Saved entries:

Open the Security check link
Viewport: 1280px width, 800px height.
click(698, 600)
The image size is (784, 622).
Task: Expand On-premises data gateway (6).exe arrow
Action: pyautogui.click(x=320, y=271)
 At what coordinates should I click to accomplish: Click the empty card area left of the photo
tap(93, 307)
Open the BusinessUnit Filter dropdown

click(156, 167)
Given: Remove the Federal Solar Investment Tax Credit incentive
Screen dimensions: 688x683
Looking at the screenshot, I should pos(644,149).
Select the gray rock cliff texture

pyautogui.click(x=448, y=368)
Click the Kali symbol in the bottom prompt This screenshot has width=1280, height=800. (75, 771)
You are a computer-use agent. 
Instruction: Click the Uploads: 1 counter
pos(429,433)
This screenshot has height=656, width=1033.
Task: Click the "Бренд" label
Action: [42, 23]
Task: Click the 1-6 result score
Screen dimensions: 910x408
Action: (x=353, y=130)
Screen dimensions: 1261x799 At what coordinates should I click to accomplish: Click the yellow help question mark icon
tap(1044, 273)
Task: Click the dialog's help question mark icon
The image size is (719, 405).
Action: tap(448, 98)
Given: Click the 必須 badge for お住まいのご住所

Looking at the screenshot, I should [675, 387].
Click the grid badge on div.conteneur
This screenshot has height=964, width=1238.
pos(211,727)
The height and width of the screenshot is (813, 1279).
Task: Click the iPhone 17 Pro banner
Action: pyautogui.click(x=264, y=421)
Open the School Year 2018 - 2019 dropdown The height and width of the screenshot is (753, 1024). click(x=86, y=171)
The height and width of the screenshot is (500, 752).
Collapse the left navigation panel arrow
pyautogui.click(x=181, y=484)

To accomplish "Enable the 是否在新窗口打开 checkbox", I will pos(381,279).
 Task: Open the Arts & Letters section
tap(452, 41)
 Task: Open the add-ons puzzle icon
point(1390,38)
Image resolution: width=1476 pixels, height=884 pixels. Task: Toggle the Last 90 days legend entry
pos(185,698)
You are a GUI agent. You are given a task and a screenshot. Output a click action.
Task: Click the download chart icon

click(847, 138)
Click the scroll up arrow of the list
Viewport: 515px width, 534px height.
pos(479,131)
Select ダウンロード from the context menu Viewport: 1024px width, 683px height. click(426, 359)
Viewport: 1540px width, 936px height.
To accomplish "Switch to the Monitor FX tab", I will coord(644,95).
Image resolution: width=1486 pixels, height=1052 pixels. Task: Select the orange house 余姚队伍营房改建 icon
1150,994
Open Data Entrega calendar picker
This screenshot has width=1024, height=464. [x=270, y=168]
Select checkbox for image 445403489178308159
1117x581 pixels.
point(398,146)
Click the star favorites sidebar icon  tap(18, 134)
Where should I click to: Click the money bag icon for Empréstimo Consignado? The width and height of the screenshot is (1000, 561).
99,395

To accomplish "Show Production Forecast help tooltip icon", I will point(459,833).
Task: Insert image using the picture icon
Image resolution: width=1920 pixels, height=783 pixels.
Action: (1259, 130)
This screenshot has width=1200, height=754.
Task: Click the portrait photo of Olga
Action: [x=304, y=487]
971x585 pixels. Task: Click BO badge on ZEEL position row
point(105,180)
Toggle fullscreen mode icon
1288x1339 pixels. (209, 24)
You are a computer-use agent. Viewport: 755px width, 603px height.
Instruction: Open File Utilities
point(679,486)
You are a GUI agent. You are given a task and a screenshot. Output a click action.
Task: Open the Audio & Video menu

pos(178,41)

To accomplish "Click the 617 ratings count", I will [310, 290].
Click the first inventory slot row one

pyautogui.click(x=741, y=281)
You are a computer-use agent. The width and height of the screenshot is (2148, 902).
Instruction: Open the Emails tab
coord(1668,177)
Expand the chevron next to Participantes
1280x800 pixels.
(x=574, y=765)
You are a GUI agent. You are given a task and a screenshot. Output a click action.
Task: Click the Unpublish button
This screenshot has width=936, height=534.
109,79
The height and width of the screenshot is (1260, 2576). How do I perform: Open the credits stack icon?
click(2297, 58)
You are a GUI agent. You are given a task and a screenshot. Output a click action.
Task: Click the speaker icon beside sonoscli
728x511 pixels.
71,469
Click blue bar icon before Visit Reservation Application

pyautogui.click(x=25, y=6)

__What to work on__
Write out all the records again, exactly as they appear.

__Task result__
Open the Security check link
Viewport: 1280px width, 800px height.
click(698, 600)
The image size is (784, 622).
Task: Expand On-premises data gateway (6).exe arrow
Action: pyautogui.click(x=320, y=271)
 At what coordinates should I click to accomplish: Click the empty card area left of the photo
tap(93, 307)
Open the BusinessUnit Filter dropdown

click(156, 167)
Given: Remove the Federal Solar Investment Tax Credit incentive
Screen dimensions: 688x683
Looking at the screenshot, I should pos(644,149).
Select the gray rock cliff texture

pyautogui.click(x=448, y=368)
Click the Kali symbol in the bottom prompt This screenshot has width=1280, height=800. (75, 771)
You are a computer-use agent. 
Instruction: Click the Uploads: 1 counter
pos(429,433)
This screenshot has height=656, width=1033.
Task: Click the "Бренд" label
Action: [42, 23]
Task: Click the 1-6 result score
Screen dimensions: 910x408
Action: (x=353, y=130)
Screen dimensions: 1261x799 At what coordinates should I click to accomplish: Click the yellow help question mark icon
tap(1044, 273)
Task: Click the dialog's help question mark icon
The image size is (719, 405).
Action: tap(448, 98)
Given: Click the 必須 badge for お住まいのご住所

Looking at the screenshot, I should [675, 387].
Click the grid badge on div.conteneur
This screenshot has height=964, width=1238.
pos(211,727)
The height and width of the screenshot is (813, 1279).
Task: Click the iPhone 17 Pro banner
Action: pyautogui.click(x=264, y=421)
Open the School Year 2018 - 2019 dropdown The height and width of the screenshot is (753, 1024). click(x=86, y=171)
The height and width of the screenshot is (500, 752).
Collapse the left navigation panel arrow
pyautogui.click(x=181, y=484)

To accomplish "Enable the 是否在新窗口打开 checkbox", I will pos(381,279).
 Task: Open the Arts & Letters section
tap(452, 41)
 Task: Open the add-ons puzzle icon
point(1390,38)
Image resolution: width=1476 pixels, height=884 pixels. Task: Toggle the Last 90 days legend entry
pos(185,698)
You are a GUI agent. You are given a task and a screenshot. Output a click action.
Task: Click the download chart icon

click(847, 138)
Click the scroll up arrow of the list
Viewport: 515px width, 534px height.
pos(479,131)
Select ダウンロード from the context menu Viewport: 1024px width, 683px height. click(426, 359)
Viewport: 1540px width, 936px height.
To accomplish "Switch to the Monitor FX tab", I will coord(644,95).
Image resolution: width=1486 pixels, height=1052 pixels. Task: Select the orange house 余姚队伍营房改建 icon
1150,994
Open Data Entrega calendar picker
This screenshot has width=1024, height=464. [x=270, y=168]
Select checkbox for image 445403489178308159
1117x581 pixels.
point(398,146)
Click the star favorites sidebar icon  tap(18, 134)
Where should I click to: Click the money bag icon for Empréstimo Consignado? The width and height of the screenshot is (1000, 561).
99,395

To accomplish "Show Production Forecast help tooltip icon", I will point(459,833).
Task: Insert image using the picture icon
Image resolution: width=1920 pixels, height=783 pixels.
Action: (1259, 130)
This screenshot has width=1200, height=754.
Task: Click the portrait photo of Olga
Action: [x=304, y=487]
971x585 pixels. Task: Click BO badge on ZEEL position row
point(105,180)
Toggle fullscreen mode icon
1288x1339 pixels. (209, 24)
You are a computer-use agent. Viewport: 755px width, 603px height.
Instruction: Open File Utilities
point(679,486)
You are a GUI agent. You are given a task and a screenshot. Output a click action.
Task: Open the Audio & Video menu

pos(178,41)

To accomplish "Click the 617 ratings count", I will [310, 290].
Click the first inventory slot row one

pyautogui.click(x=741, y=281)
You are a computer-use agent. The width and height of the screenshot is (2148, 902).
Instruction: Open the Emails tab
coord(1668,177)
Expand the chevron next to Participantes
1280x800 pixels.
(x=574, y=765)
You are a GUI agent. You are given a task and a screenshot. Output a click action.
Task: Click the Unpublish button
This screenshot has width=936, height=534.
109,79
The height and width of the screenshot is (1260, 2576). How do I perform: Open the credits stack icon?
click(2297, 58)
You are a GUI agent. You are given a task and a screenshot. Output a click action.
Task: Click the speaker icon beside sonoscli
728x511 pixels.
71,469
Click blue bar icon before Visit Reservation Application

pyautogui.click(x=25, y=6)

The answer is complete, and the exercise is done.